第58話 漢のロマン

 放っては置けない事、エクスキャリバーンとの対話をしなければならない、なぜこうなったのか、誰がエクスキャリバーンを唆(そそのか)したのか。


 そもそも『』のか。


 予想通り、エクスキャリバーンの胴体は分断されてなお、機能停止せず動いていた。


「エクスキャリバーン……」

「こんな隠し玉があるなんてな、油断した!油断しただけだからな!!」


 木の枝に引っかかってじたばたしているエクスキャリバーンは、機能停止目前にも関わらず負け惜しみを言う。

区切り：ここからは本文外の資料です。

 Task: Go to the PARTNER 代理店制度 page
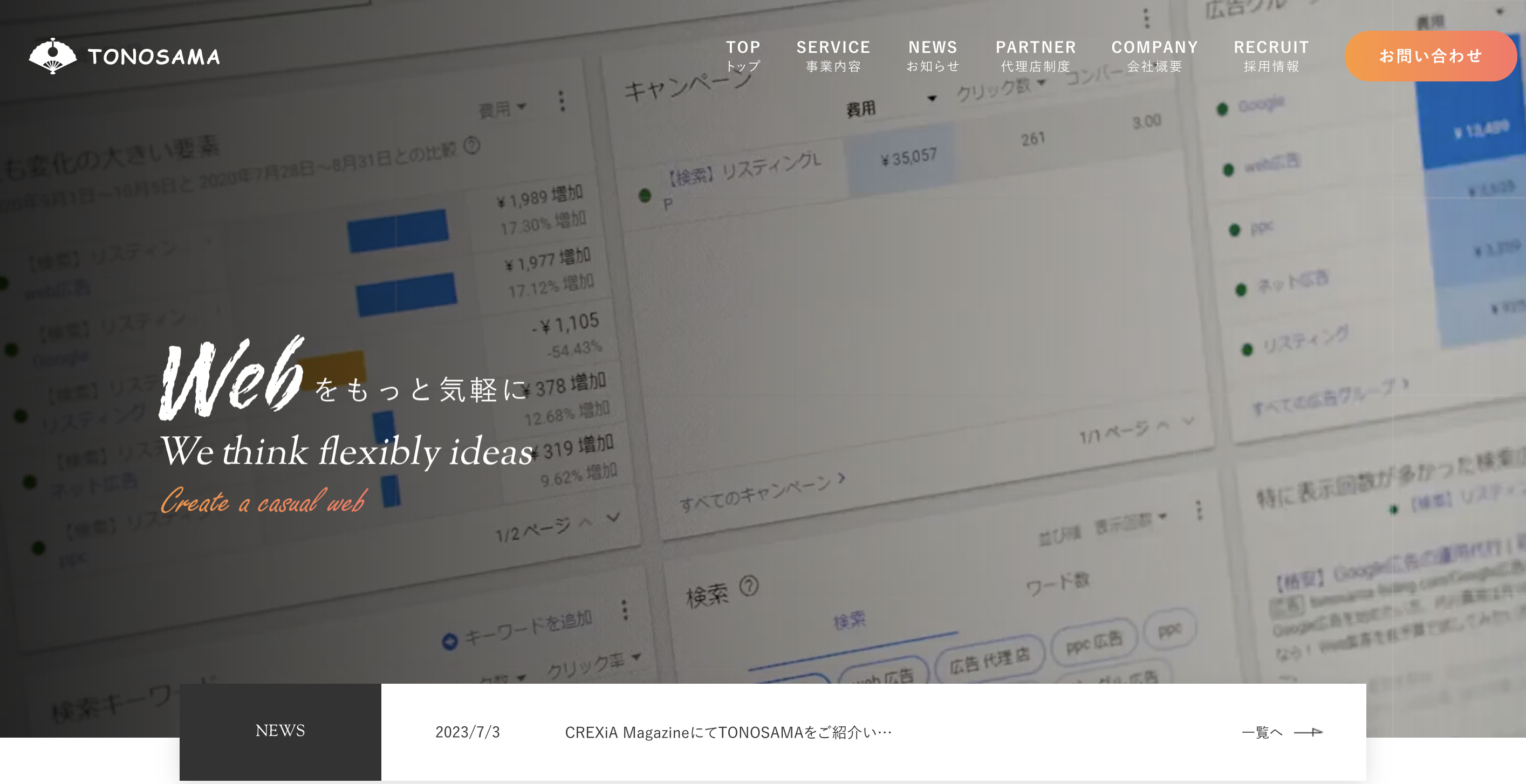tap(1035, 56)
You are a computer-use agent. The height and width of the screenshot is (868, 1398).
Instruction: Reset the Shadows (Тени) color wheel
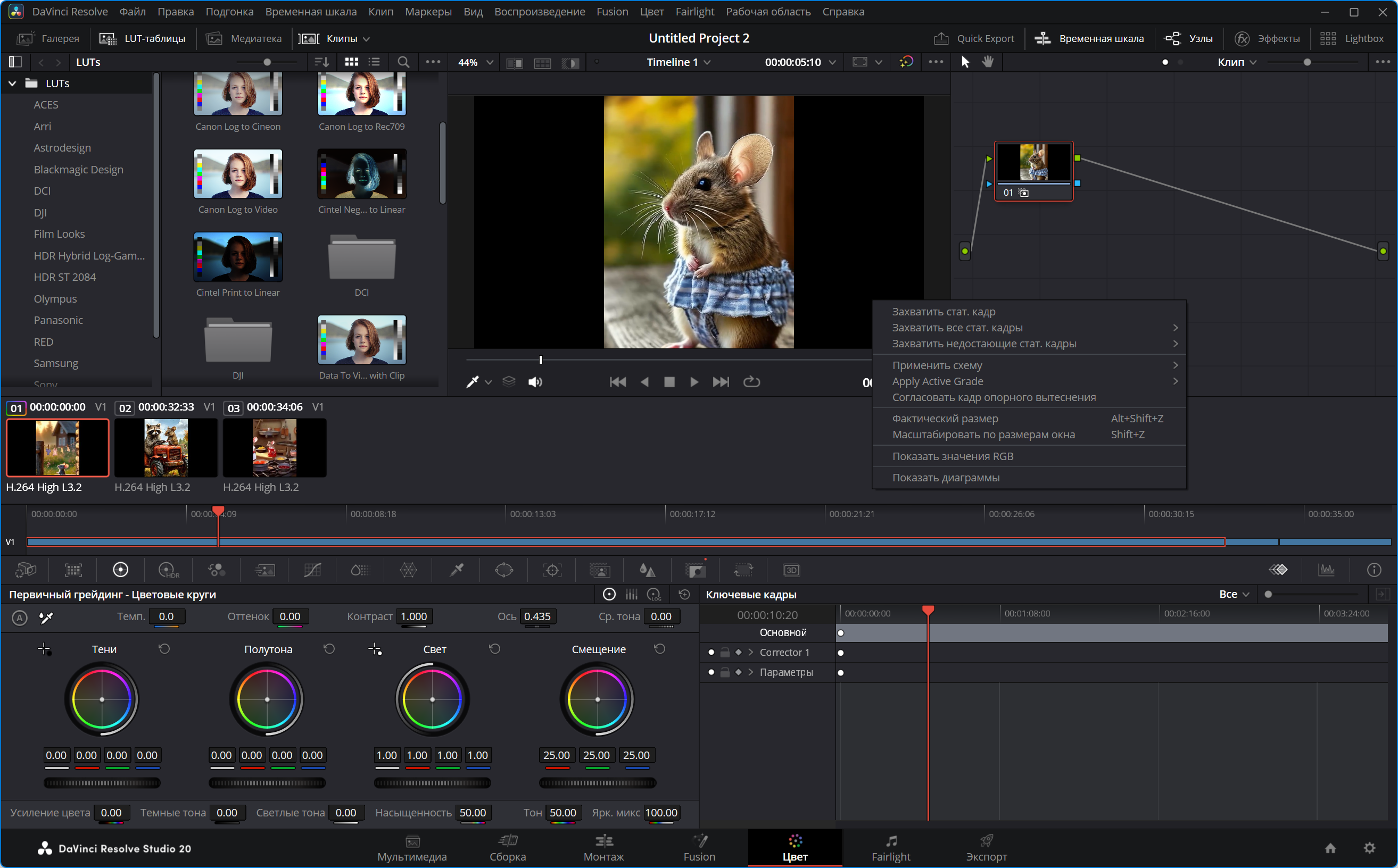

「ケイスケ、こいつはなんなんだ?魔人機なのか?何故喋っている!」

「こいつはエクスキャリバーン、前の世界で俺が作った魔導機動騎士って設定のロボットだ」

「ケイスケが作った?」

「そう、こんな動いて喋ってるのは予想外だけど」

「これが騎士なのか?」

「一応な、そう言う設定」


 ジタバタするキャリバーンが暴れた反動で木から落下する。


「ぐえぁ!」


 ライネスに抱えられたまま、地面に落ちたキャリバーンに接近する。


「どうしてこいつがこの世界に現れたのかは、全くわかってない、少なくとも俺と同じ位の力を持ってる危険な存在だ」

「ケイスケと同じ?」

「まぁ、そういう設定で作ったからな」

「作っただぁ?」


 地面に落下して身動きが取れないキャリバーンがルルルンの言葉に反応する。


「はー!俺様を作ったのは、創造主ヨコイケイスケ様だけよ!なんで俺様がお前に作られたとかいう設定になってんだよ!だいたい俺と同じ位の力?その女がいなかったら俺の勝ちだったろうが!!負け惜しみはよくないぞルルルン!!!!お前の負けだ!!さっさと認めて俺様の勝利を宣言しろ!!」

「…………」


 ドガァァァ!!

 ライネスが無言でキャリバーンを蹴り飛ばす。


「ごぎゃっ!!」

「ライネスさん!?」


 キャリバーンの胴体はゴロゴロと転がり、プスプスと煙を上げている。

 ライネスの表情は怒りを通り越して、今にでもキャリバーンを消滅させてやるといった様子だ。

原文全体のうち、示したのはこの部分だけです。